As with the European label, ingredients should be indicated in descending order of weight. Water is considered an ingredient and should always be indicated, unless it is removed in the production process. The ingredients present in “traces” are not expected, if they were to be present by mistake in the product, may still not be declared with the exception of sulphites, which must be declared above 10 ppm.  Flavourings and spices can be listed individually under the common name, or identified only under the category (Natural or Artificial Flavor), while products that are themselves spice mixes must necessarily report the individual ingredients.
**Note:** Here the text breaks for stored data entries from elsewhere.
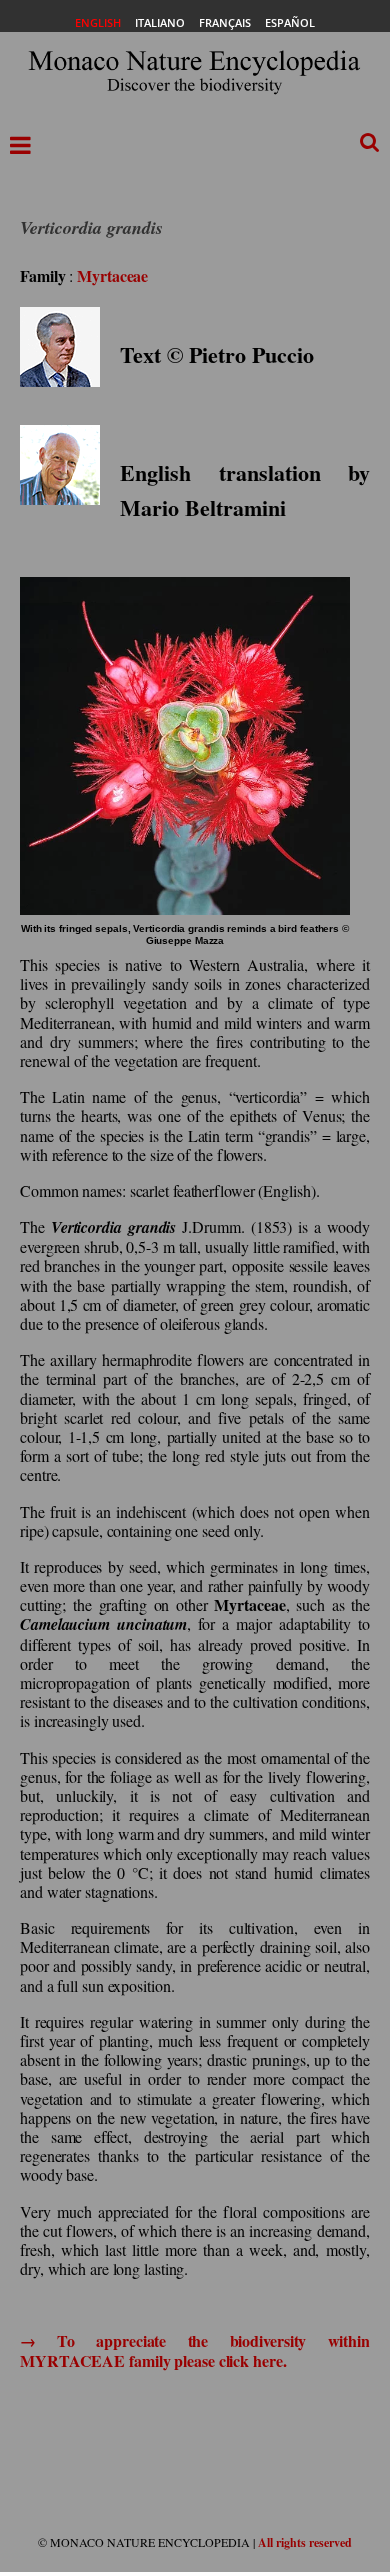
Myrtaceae (112, 275)
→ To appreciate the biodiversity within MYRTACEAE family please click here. (195, 2350)
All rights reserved (305, 2542)
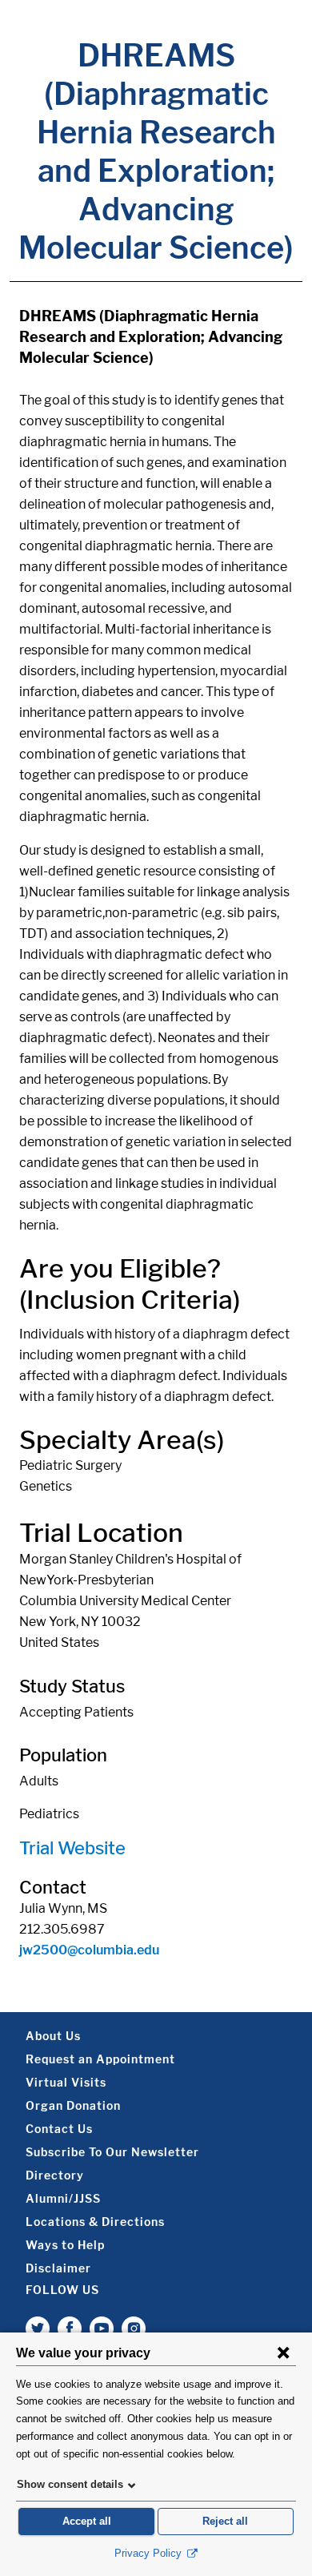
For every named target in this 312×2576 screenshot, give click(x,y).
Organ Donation (73, 2105)
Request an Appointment (100, 2059)
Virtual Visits (66, 2082)
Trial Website (72, 1847)
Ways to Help (65, 2245)
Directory (55, 2175)
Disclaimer (58, 2268)
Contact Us (59, 2128)
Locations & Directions (95, 2221)
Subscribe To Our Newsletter (112, 2152)
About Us (53, 2036)
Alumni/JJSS (63, 2198)
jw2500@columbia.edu (89, 1950)
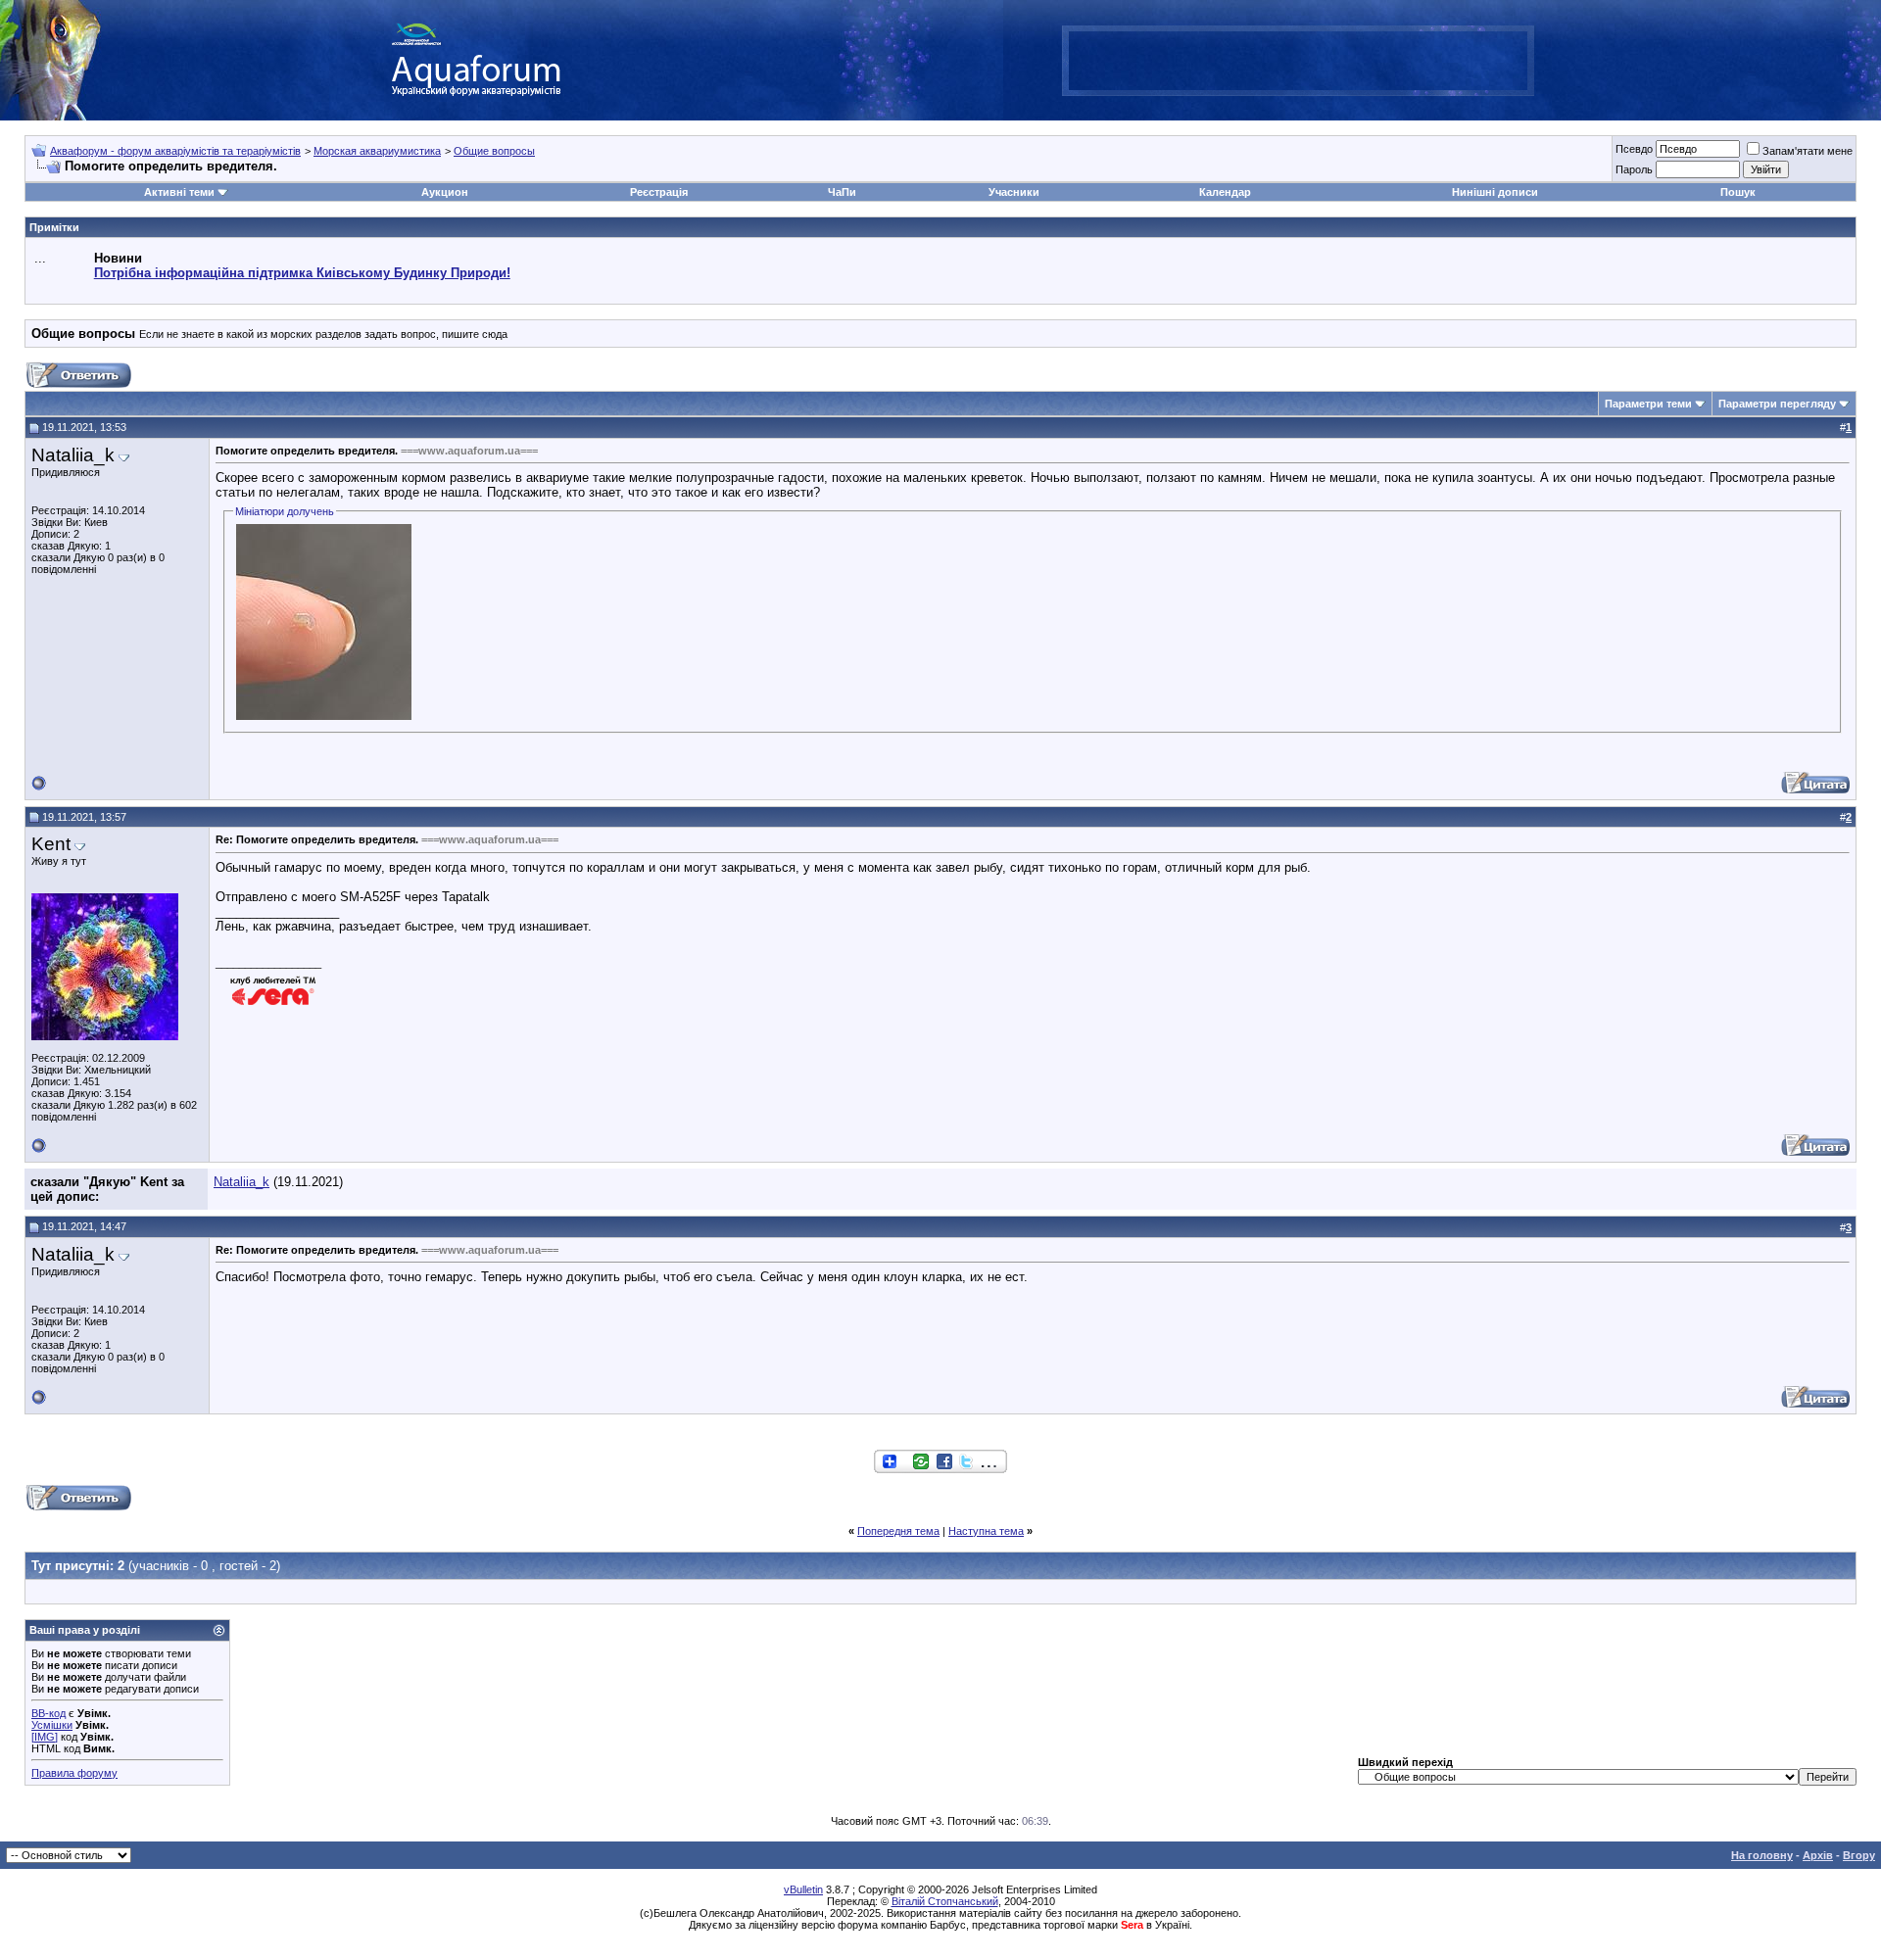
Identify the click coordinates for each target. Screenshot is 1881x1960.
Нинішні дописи (1495, 192)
The indication of the allergens contained takes place at the end with the word “contains” followed by the list (Wheat; Crustaceans and products thereof; Eggs and products thereof; Fish and products thereof; Peanuts and products thereof; Soya and products thereof; Milk and products thereof; Nuts)in characters no smaller than those of the ingredients. To manage the allergen hazard, the Food Safety Plan is implemented the Allergen Preventive Control. The first step is the risk analysis of allergens for each production line starting with the so-called ingredient Allergen identification (identification of allergens in each of the raw materials used). The second step is to verify the possibility of contamination during the different processing phases. The allergen risk analysis should then be carried out for each of the processing steps. It is also provided the compilation of an Allergen Label Check Log (to verify the correctness of the labels, as regards the declaration of allergens) and the so-called Allergen Run Order Record (for the correctness of the application of production planning).